Select the best checkpoint for deployment
During the training process, the system periodically saves "snapshots" of the model, known as checkpoints. By default, the system outputs the last checkpoint as the final fine-tuned model. However, checkpoints produced during the intermediate process may have better effects than the final version. You can select the most satisfactory one for deployment.
The system will run the checkpoint on the validation set and generate a preview video at the interval specified by the hyperparameter eval_epochs.
How to evaluate: Judge the effect by directly observing the generated preview videos.
Selection criteria: Find the checkpoint with the best effect and no action distortion.
Procedure
Step 1: View the preview effects generated by checkpoints
Step 2: Export a checkpoint and get the model name for deployment
Step 3: Deploy and call the model
Going live
In a production environment, if the initially trained model performs poorly (for example, with corrupted frames, indistinct effects, or inaccurate actions), you can fine-tune it based on the following dimensions:
1. Check the data and prompts
Data consistency: Data consistency is key. Check for "bad samples" with opposite directions or vastly different styles.
Number of samples: We recommend increasing the number of high-quality data entries to more than 20.
Prompt: Ensure the trigger word is a meaningless rare word (such as s86b5p) and avoid using common words (such as running) to prevent interference.
2. Adjust hyperparameters: For parameter descriptions, see Hyperparameters.
n_epochs (number of training epochs)
Default value: 400. We recommend using the default value. To adjust it, follow the principle of "Total training steps ≥ 800".
Formula for total steps:
steps = n_epochs × ceil(training set size / batch_size).Therefore, the formula for the minimum n_epochs is:
n_epochs = 800 / ceil(dataset size / batch_size).Example: Assume the training set has 5 data entries and you are using the Wan2.5 model (batch_size=2).
Training steps per epoch: 5 / 2 = 2.5, which rounds up to 3. Total number of training epochs: n_epochs = 800 / 3 ≈ 267. This is the recommended minimum value. You can increase it as needed for your business, for example, to 300.

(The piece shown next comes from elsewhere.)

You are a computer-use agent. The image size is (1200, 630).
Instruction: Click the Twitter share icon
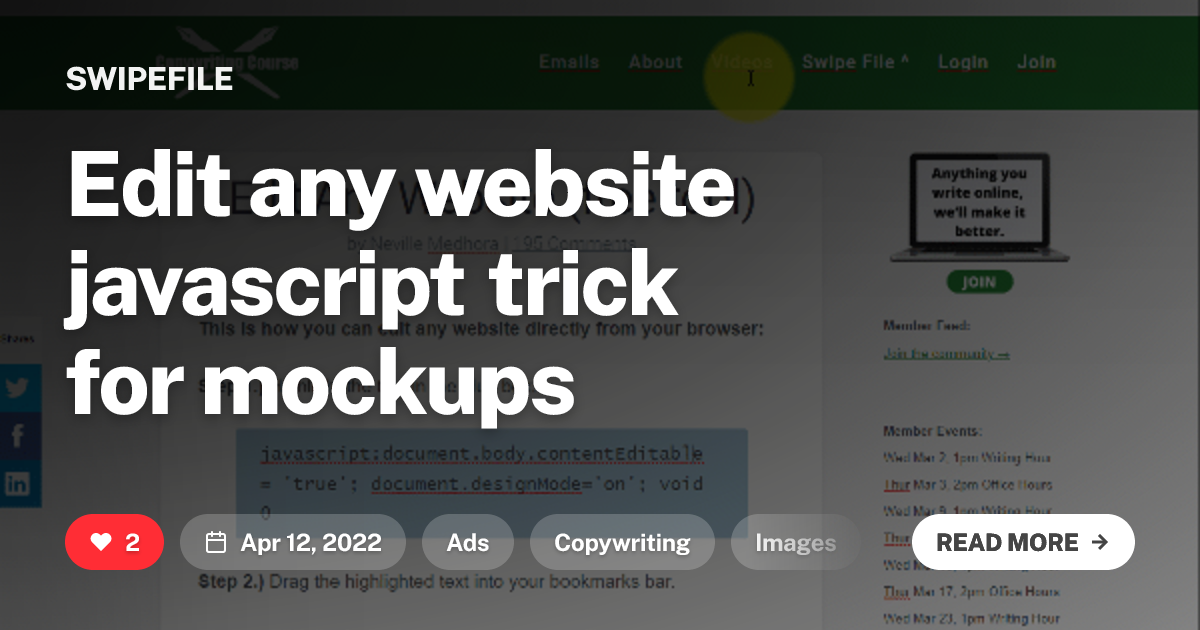pyautogui.click(x=17, y=389)
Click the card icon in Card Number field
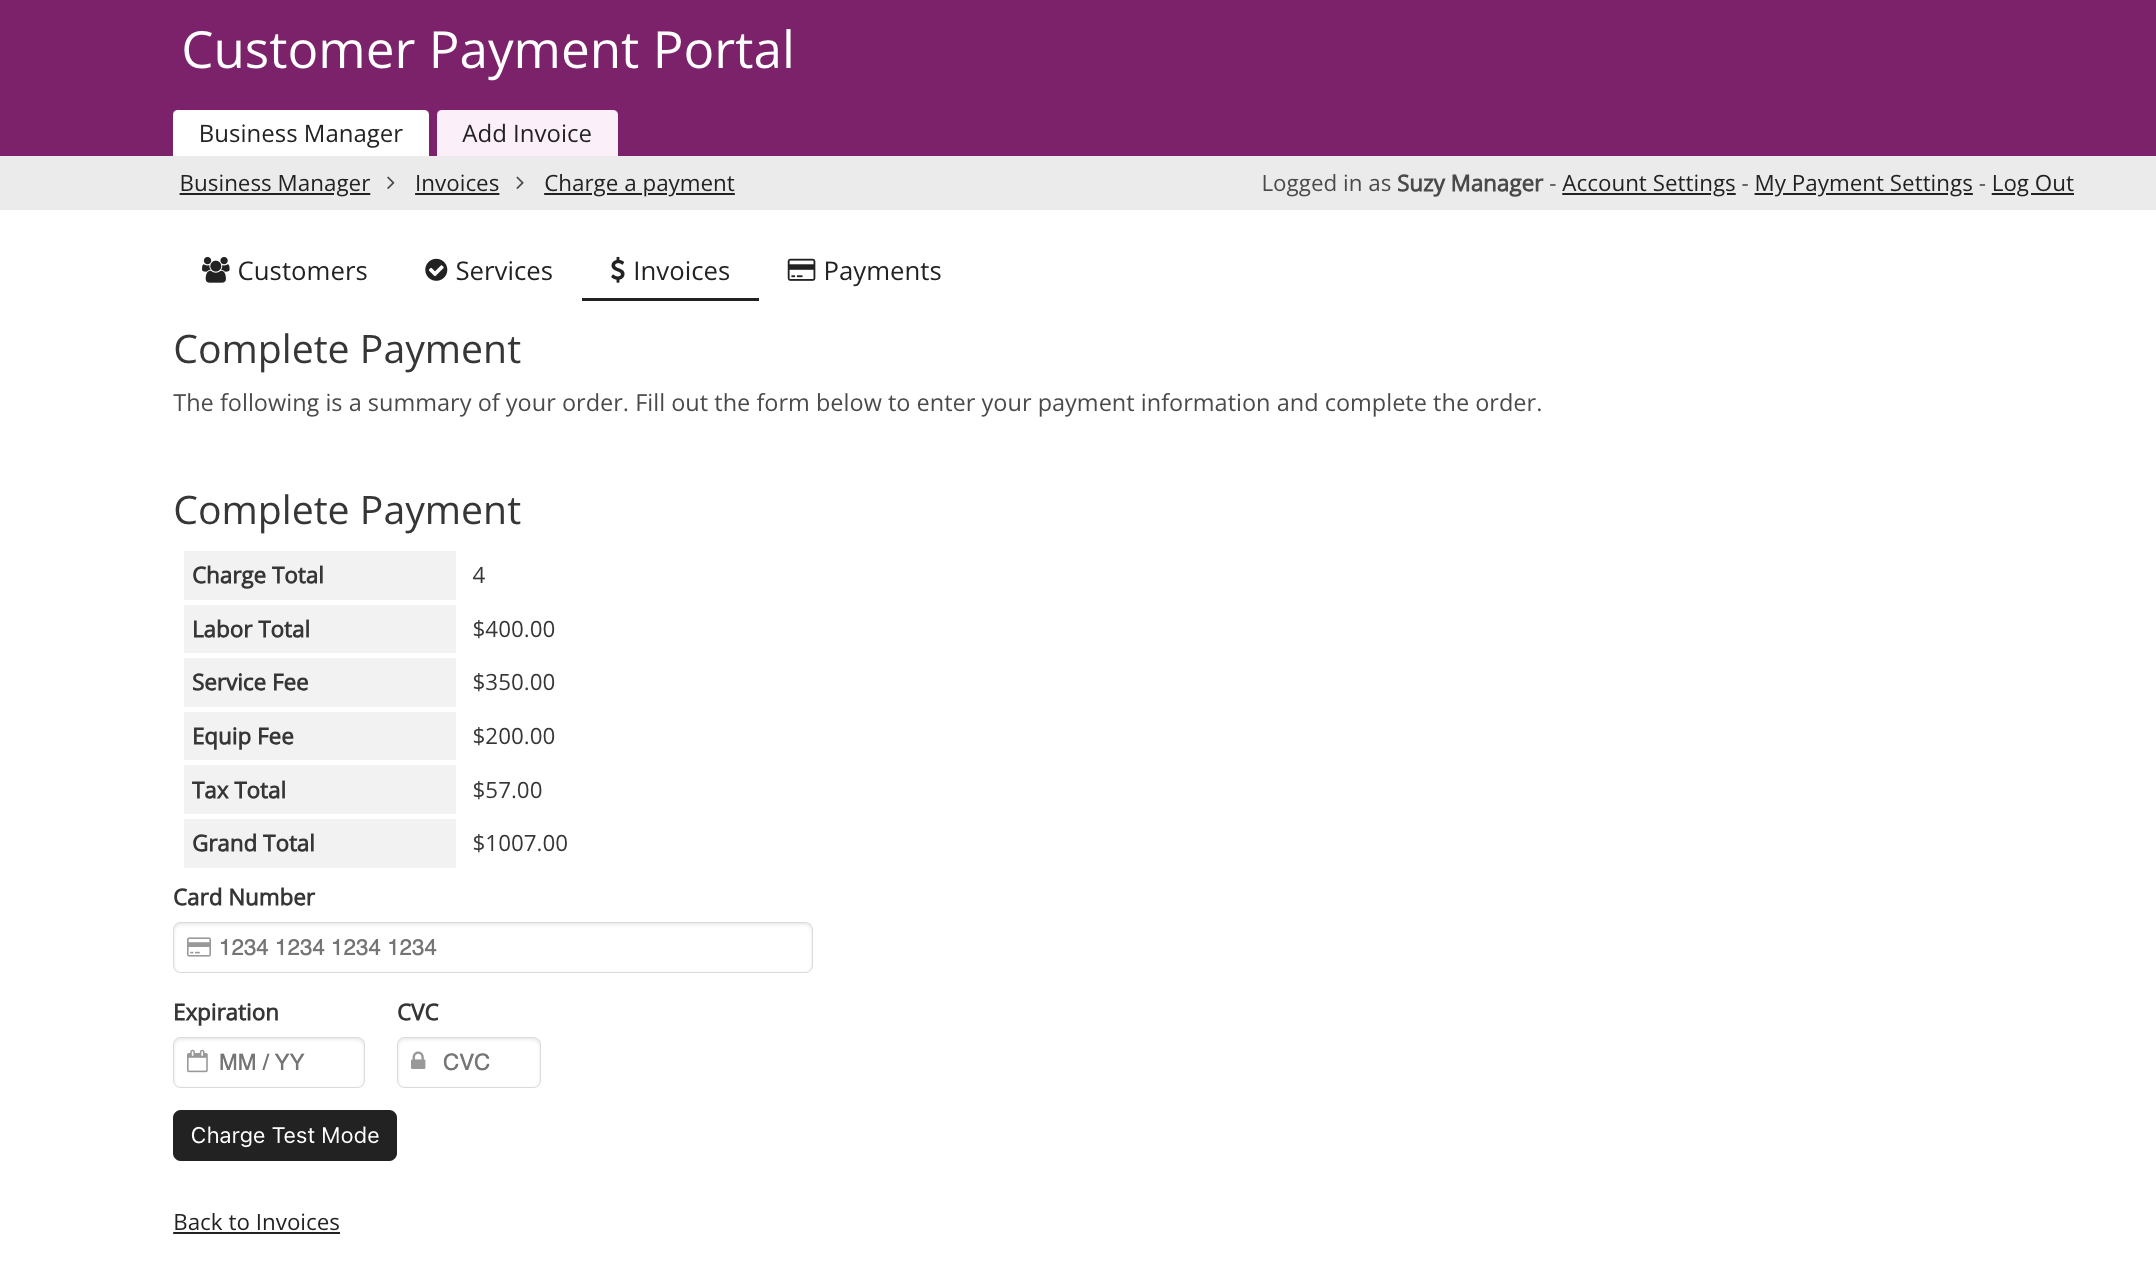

learning_rate, batch_size: We recommend using the default values. You usually do not need to modify them.
Billing
Model training: Billed.
Cost = Total training tokens × Unit price. For more information, see Model training billing.
After the training is complete, you can view the total number of tokens consumed during training in the
usagefield of the Query the status of a fine-tuning job API.
Model deployment: Free of charge.
Model calling: Billed.
You are charged at the standard invocation price of the fine-tuned foundation model. For more information, see Model pricing.
API reference
FAQ
Q: How do I calculate the data volume for the training and validation sets?
A: A training set is required, and a validation set is optional. The calculation method is as follows:
If you do not pass a validation set: The uploaded training set is the "total dataset size." The system automatically splits a portion of the training set for validation.
Size of the validation set =
min(Total dataset size × (1 − split), max_split_val_dataset_sample). For a calculation example, see Specify a validation set.Number of training set entries =
Total dataset size − Number of validation set entries.
If you upload a validation set: The system no longer splits the training data for validation.
Number of training set entries = Data volume of the uploaded training set.
Number of validation set entries = Data volume of the uploaded validation set.
Q: How do I design a good trigger word?
A: The rules are as follows:
Use a meaningless combination of letters, such as sksstyle or a8z2_bbb.
Avoid using common English words (such as beautiful, fire, dance), as this will interfere with the model's original understanding of these words.
Q: Can fine-tuning change the video resolution or duration?
A: No. Fine-tuning learns content and motion, not specifications. The format of the output video (resolution, frame rate, maximum duration) is still determined by the foundation model.